Here’s More Info on Incentives in the Inflation Reduction Act

John Horst of the National Renewable Energy Lab read last week’s blog post about the Inflation Reduction Act’s impact on the building sector and provided some valuable additional information.

For starters, he made me aware of the White House website, which has a listing of tax credits and grants under the IRA which pertain specifically to each state. Click here to view the IRA tax credits and grants that apply to Colorado. It’s a two-page PDF with paragraphs about those financial incentives plus job creation, manufacturing, cleaner air, rural opportunities and “resilient communities.”

One new incentive that hasn’t gotten a lot of coverage is the $4,000 upfront discount on the purchase of used electric cars and trucks. In the past, there was no incentive for purchasing a used EV, and the $7,500 incentive for a new EV came only as a tax credit on the following year’s tax return.

Making both incentives an “upfront discount” will make both incentives much more attractive and useful to car buyers and will accelerate the adoption of electric vehicles.

John also provided a link to a list of 59 state and federal tax credits (both personal and corporate), loan programs, grant programs, rebate programs, sales tax incentives, regulatory policies, energy standards and more — each with its own link for further information. (The above link gives the information for Zip Code 80401, but you can select a different ZIP Code anywhere in the country on that website.)
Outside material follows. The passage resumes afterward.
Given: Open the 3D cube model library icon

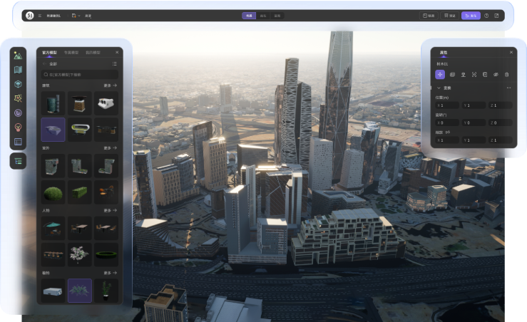Looking at the screenshot, I should (18, 84).
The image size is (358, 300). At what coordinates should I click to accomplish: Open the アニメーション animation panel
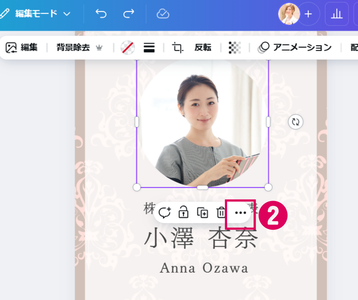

Report Details How the Inflation Reduction Act Will Transform the Building Sector

One of the best analyses of the impact of the IRA on sustainability and the mitigation of climate change was released on Aug. 31st by the Rocky Mountain Institute. Below is a graphic from that report summarizing the IRA’s biggest direct impacts. Click here to view the full report.

As reported by Fast Company, the report “finds that the IRA’s main rebates and tax credits could bring electrification and energy-efficiency upgrades to millions of homes. In total, the bill’s new rebates and expansions of existing tax credits will create more than $23 billion in funding to electrify homes, upgrade heating, cooling, and ventilation equipment, and develop entirely new buildings that meet the highest federal standards for efficient energy use.” The IRA provides funds or rebates for:

Electric heat pumps that can both heat and cool your home, which the Department of Energy estimates will save families $500 to $1,000 every year. There’s a rebate of up to $14,000 for installing them.

Induction cooktops, which replace dangerous and health-harming gas stoves that contribute to asthma and other respiratory diseases.

Insulation, windows, doors, and sealing ductwork, which will ensure a home’s heating and cooling systems don’t have to work as hard to keep families comfortable.

Upgraded electrical panels and wiring for homes that have older electrical service.

The tax credits provided for in the IRA are available immediately, but the rebate program will take some time to be implemented, since it requires the creation of rules and forms.